There's always another X, Y, or Z. The negative study is always too small for the people who believe in the thing it's testing. As a supporter of some intervention, the onus is therefore on you to prove your claim in a demonstrated scenario, not on everyone else to disprove it in all scenarios. Could it be true that colonoscopies have some significant benefit to mortality smaller than detectable by a 80,000-person RCT? Sure. But that doesn't make the headline wrong.

This study didn't find a mortality benefit. Arguing that there's some theoretical other study that might find a benefit isn't relevant.

1 comments

> In a randomized controlled trial you either find a significant difference in your metrics, or you don't. There's no other option.

This is a poor way of thinking about statistics. Whether you reject or not a sharp null hypothesis doesn't give you much information (See for example: https://www.gwern.net/Everything). Failing to reject in particular, can be compatible with a wide range of effects.

>In all cases where you don't find a significant difference, the problem is that the confidence interval is too wide for whatever difference seems to exist.

With enough data, there could totally have been a tight range around no effect or a small effect.
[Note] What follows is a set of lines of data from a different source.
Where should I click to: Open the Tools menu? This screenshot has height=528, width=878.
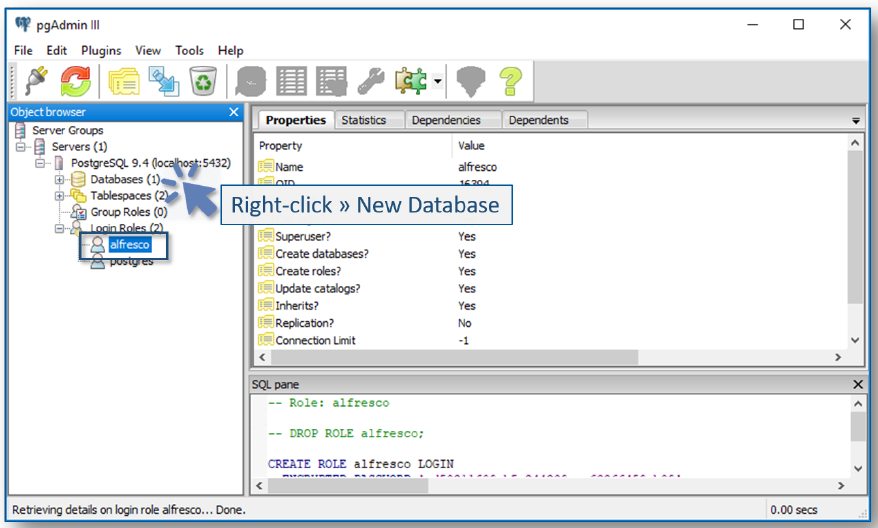(x=189, y=50)
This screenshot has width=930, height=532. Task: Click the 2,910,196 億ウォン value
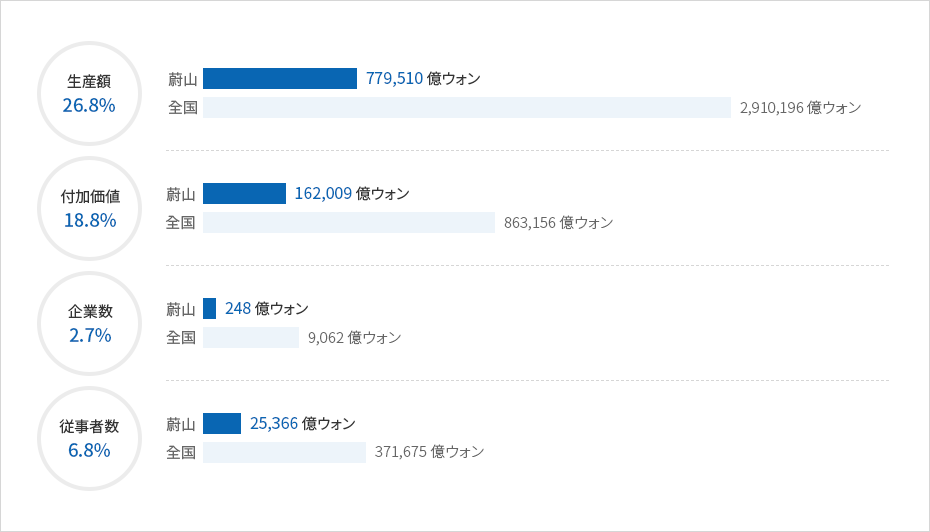pyautogui.click(x=800, y=107)
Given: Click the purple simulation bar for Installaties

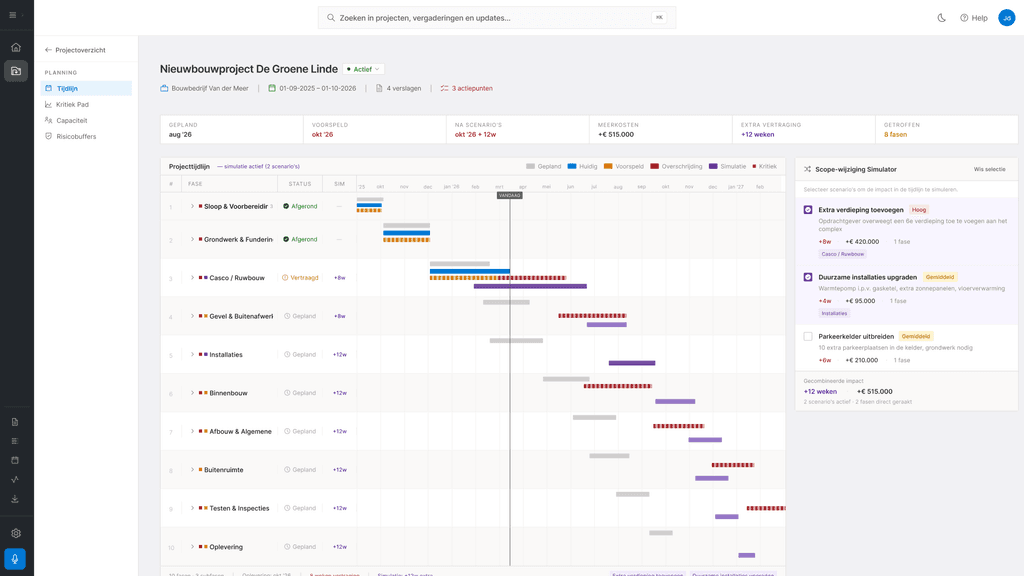Looking at the screenshot, I should (x=632, y=363).
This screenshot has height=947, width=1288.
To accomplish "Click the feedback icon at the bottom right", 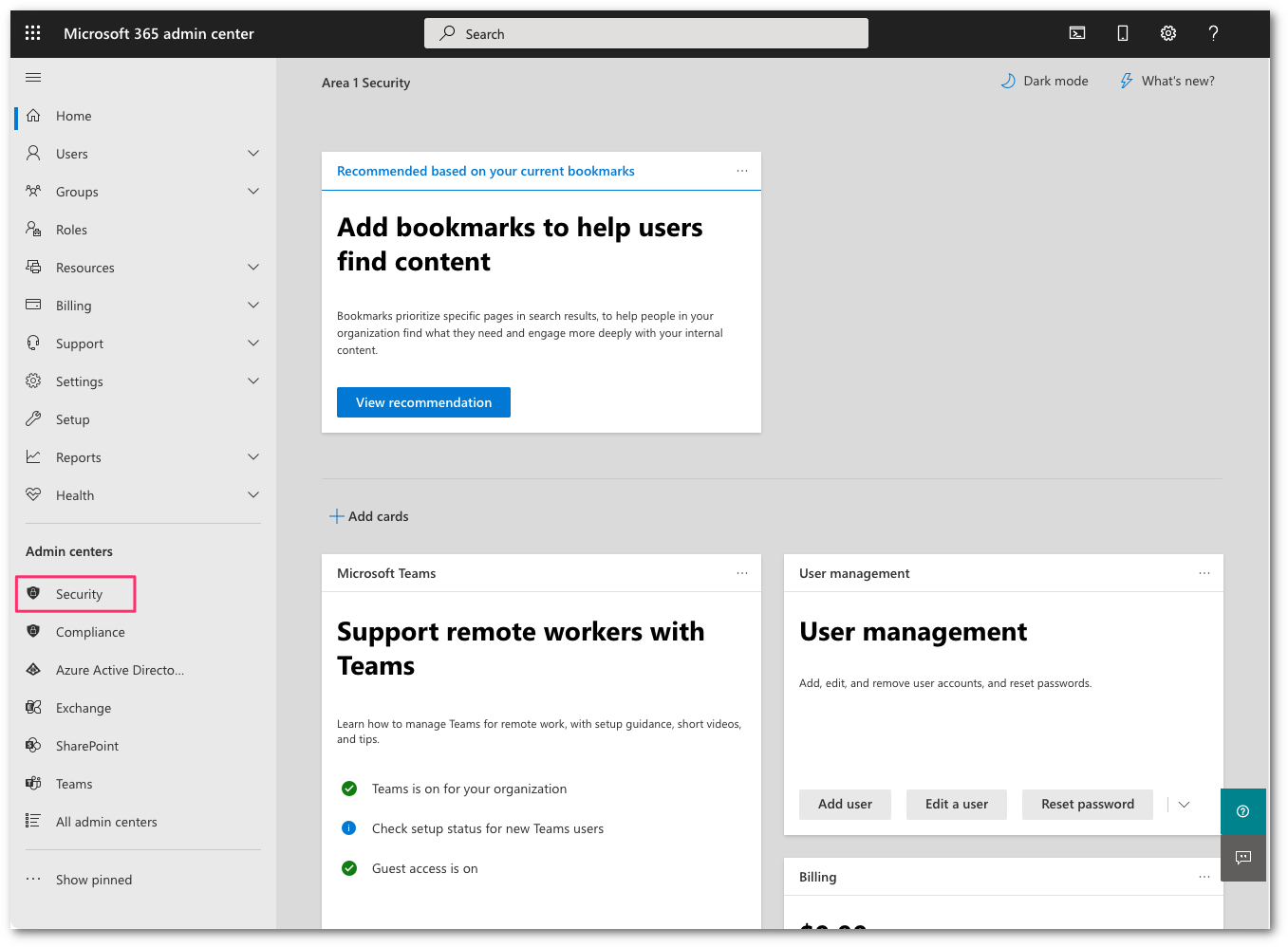I will pos(1243,858).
This is not what we got here though.

Also note that other variables such as cancer risk came out significant, so while this study doesn't provide much inductive evidence around cancer death, we do get some deductive evidence based on the known link between cancer and death. Not to mention that cancer and cancer treatments are not fun even when they don't kill you.

> With enough data, there could totally have been a tight range around no effect or a small effect. This is not what we got here though.

What the trial showed was a small effect with a wide uncertainty on a big sample. We cannot distinguish this from zero.

Again, could the observed effect be significant with a larger trial? Sure. But that's always true for a negative result. The objection carries no information.

>could the observed effect be significant with a larger trial? Sure. But that's always true for a negative result.

Sure, this is true, it's one of the reasons why results being significant or not is not very relevant. At some point you want to move towards whether the effect size is in a clinically relevant range or not.

>The objection carries no information.

Inasmuch as something like a confidence interval provides an idea of the range of the effect size, more data does carry more information. I know it's complicated to do this analysis properly with prediction intervals and such, but you have no choice if you want to be able to make good decisions with your data. A wide range estimate that doesn't allow you to make good clinical decisions is not useful.

For clinical purposes, I would even have been more confortable treating an significant but small effect in support of the "let's not test" scenario, than this wide range where the effect could be large and positive or negative on the other side and we just don't know. Significant doesn't automatically mean "do the test" and vice versa. Effect size matters! A non-significant result because of a wide interval just doesn't tell you much useful information.

> Sure, this is true, it's one of the reasons why results being significant or not is not very relevant.

No. Significance is the only thing that matters here. If you don't have a significant result, you don't have a result. Making up stories about how the results coulda-woulda-shoulda been significant if only the study was different somehow is fine for bedtime or planning the next study, but absolutely irrelevant to interpreting the clinical trial in front of you.

The CI here is not actually that wide; I was being colloquial. It's an 80,000 person trial, with 40,000 per arm. The absolute observed difference in colo-rectal mortality between the two arms was 0.03%. The per-protocol analysis (just those people who got tested) was a difference of 0.15%.

That latter figure is the best possible argument for colonoscopy, and no matter how you look at it, it's just not a big difference. Even if you ran a huge trial to get a significant result at these effect sizes, you're still talking about a difference of 15 people per 10,000 (at best) screened. That's a lot of pain and expense for very little gain.